We strongly encourage you to attend section to learn more about the shape of decision boundaries learned by Gaussian generative models. If the class-conditional distributions have the same covariance matrix, then the learned decision boundaries will be linear. Otherwise, they will be quadratic.

The decision boundary for our generative model is: \begin{equation} \hat{y} =\left\{ \begin{array}{@{}ll@{}} 1, & \text{if}\ p(y = 1)p(\mathbf{x} | y = 1) > p(y = 0) p(\mathbf{x} | y = 0) \\ 0, & \text{otherwise} \end{array}\right. \end{equation}

Class-conditional with discrete $\mathbf{x}$ (Naive Bayes)

Now we will consider the case where discrete data $x_d$ takes on one of $J$ values, $\{1, ..., J\}$. For example, data $x_d$ may be hair color. If there are $10$ hair colors, then $J = 10$.

The Naive Bayes assumption is that each dimension of data $\mathbf{x}$ is independent, conditioned on the class: $$ p(\mathbf{x} | y = 1) = \prod_d p(x_d | y = 1)$$ Conditioned on class $y$, we sample hair color independently of other features (such as height).

We use Naive Bayes to limit the number of parameters needed to specify our model. If our features were dependent on each other, then we would need to explicitly model this dependence using additional parameters.

We model each feature $x_d$ as a categorical distribution. The categorical is a generalization of the Bernoulli distribution. For example, if there are 3 hair colors (blonde, black, and brown), then vector $\pi_{dk} = [\pi_{dk1} = 0.2, \pi_{dk2} = 0.5, \pi_{dk3} = 0.3]$ parameterizes $x_{dk}$, where we use notation $$ \pi_{kdj} \geq 0$$ where $\pi_{kdj}$ is the probability in class $k$, of feature $d$ taking on value $j$.

You can now do a maximum likelihood fit of parameters $\pi_0$ for class $0$, and $\pi_1$ for class $1$. Similarly here we use the class $0$ data to estimate the parameters $\pi_0$, and the class $1$ data to estimate the parameters $\pi_1$.

Notes:
  • In this discrete case, our Naive Bayes classifier has linear decision boundaries.
  • In this course, we often use the notation $C := \{C_1, ..., C_k\}$ to denote the $k$ classes $C_1$, $C_2$, etc.

Multi-class Classification

How do we move from binary to multi-class classification?

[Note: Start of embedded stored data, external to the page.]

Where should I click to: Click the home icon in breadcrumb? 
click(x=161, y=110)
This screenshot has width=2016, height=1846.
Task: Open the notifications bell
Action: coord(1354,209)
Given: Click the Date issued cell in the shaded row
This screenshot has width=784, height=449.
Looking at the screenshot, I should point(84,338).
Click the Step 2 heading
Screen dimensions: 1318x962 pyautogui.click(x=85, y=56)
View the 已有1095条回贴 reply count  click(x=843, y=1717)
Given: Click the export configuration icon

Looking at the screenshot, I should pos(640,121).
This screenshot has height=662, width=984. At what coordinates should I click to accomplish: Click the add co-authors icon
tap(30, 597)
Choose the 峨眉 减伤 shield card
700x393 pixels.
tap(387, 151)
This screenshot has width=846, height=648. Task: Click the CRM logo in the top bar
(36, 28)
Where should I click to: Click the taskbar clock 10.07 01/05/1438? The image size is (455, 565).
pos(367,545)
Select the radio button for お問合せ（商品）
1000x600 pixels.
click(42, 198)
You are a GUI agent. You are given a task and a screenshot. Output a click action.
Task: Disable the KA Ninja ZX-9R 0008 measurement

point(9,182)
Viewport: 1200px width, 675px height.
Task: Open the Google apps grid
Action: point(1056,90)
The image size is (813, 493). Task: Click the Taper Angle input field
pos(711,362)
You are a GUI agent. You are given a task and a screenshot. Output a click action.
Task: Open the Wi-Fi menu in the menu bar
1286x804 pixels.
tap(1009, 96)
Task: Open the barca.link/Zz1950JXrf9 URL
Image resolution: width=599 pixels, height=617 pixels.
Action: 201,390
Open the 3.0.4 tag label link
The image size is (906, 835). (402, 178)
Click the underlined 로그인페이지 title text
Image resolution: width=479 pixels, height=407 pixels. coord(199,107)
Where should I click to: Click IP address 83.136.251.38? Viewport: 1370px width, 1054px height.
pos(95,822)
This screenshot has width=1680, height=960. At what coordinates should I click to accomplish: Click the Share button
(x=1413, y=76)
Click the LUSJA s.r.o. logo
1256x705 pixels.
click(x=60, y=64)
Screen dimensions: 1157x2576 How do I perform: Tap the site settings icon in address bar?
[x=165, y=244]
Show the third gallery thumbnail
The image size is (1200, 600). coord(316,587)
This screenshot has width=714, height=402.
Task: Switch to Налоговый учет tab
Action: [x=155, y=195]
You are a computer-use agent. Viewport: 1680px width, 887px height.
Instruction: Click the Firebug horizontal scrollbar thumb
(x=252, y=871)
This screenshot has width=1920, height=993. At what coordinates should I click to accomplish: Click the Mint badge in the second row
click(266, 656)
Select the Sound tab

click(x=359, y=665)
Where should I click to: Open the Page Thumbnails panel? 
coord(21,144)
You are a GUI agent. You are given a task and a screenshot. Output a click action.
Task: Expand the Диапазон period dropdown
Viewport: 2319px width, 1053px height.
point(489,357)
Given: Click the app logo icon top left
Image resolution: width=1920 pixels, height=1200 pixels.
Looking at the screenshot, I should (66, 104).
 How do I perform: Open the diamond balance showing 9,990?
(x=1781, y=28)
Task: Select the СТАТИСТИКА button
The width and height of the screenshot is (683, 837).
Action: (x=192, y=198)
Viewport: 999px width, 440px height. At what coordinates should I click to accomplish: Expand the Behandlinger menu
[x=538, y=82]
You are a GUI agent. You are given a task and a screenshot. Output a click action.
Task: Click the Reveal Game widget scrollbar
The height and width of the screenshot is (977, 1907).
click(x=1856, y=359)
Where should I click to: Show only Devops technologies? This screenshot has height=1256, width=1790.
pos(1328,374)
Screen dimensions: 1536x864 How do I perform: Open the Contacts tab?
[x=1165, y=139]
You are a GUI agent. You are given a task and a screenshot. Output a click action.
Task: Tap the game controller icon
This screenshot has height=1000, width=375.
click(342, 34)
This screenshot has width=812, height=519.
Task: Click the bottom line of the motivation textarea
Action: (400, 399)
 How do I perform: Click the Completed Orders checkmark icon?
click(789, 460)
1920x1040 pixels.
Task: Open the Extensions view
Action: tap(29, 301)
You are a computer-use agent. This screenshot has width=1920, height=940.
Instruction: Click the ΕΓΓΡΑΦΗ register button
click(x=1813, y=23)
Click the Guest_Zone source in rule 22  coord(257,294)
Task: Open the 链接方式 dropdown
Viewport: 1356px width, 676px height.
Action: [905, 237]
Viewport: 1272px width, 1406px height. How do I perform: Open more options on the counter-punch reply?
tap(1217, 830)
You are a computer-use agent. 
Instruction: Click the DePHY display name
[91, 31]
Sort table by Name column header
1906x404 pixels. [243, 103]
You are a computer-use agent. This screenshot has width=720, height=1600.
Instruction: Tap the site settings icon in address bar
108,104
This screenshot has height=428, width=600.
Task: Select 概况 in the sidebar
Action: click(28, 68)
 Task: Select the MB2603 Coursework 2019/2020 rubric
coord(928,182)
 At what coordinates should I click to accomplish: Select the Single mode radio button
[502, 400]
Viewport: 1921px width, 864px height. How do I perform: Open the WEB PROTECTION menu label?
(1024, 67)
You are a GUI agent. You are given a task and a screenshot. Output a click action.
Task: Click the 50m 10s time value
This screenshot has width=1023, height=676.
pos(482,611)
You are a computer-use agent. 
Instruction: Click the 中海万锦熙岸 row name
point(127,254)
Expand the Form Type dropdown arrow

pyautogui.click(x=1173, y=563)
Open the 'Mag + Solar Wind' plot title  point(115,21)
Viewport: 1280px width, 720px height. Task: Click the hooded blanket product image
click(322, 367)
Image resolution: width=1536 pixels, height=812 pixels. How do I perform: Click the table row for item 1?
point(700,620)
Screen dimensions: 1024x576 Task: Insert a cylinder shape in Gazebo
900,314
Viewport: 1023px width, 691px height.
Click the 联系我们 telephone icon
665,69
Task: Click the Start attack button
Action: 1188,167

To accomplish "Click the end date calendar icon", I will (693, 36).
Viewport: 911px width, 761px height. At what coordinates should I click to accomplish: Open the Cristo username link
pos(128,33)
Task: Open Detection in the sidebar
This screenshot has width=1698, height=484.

In the generative setting, it's easy: just use a categorical class prior and estimate class conditions. Classify as $$ \operatorname*{argmax}_{k} p(\mathbf{x} | y_k) p(y_k)$$ In a discriminative setting, we need to have separate parameters $\mathbf{w}_k$ for each class. We classify using the "softmax" function: $$p(y = C_k | \mathbf{x}) = \frac{\exp(\mathbf{w}_k^T \mathbf{x})}{\sum_{k=1}^K \exp(\mathbf{w}^T_k \mathbf{x})} $$ Because of the normalizing denominator term $\sum_{k=1}^K \exp(\mathbf{w}^T_k \mathbf{x})$, the "softmax" probabilities sum to 1 across classes $k$: $$\sum_{k = 1}^K p(y = C_k | \mathbf{x}) = \sum_{k=1}^K \frac{\exp(\mathbf{w}_k^T \mathbf{x})}{\sum_{k=1}^K \exp(\mathbf{w}^T_k \mathbf{x})} = 1$$ To learn non-linear decision boundaries, we can apply basis functions to our data. See the lecture slides for visualizations.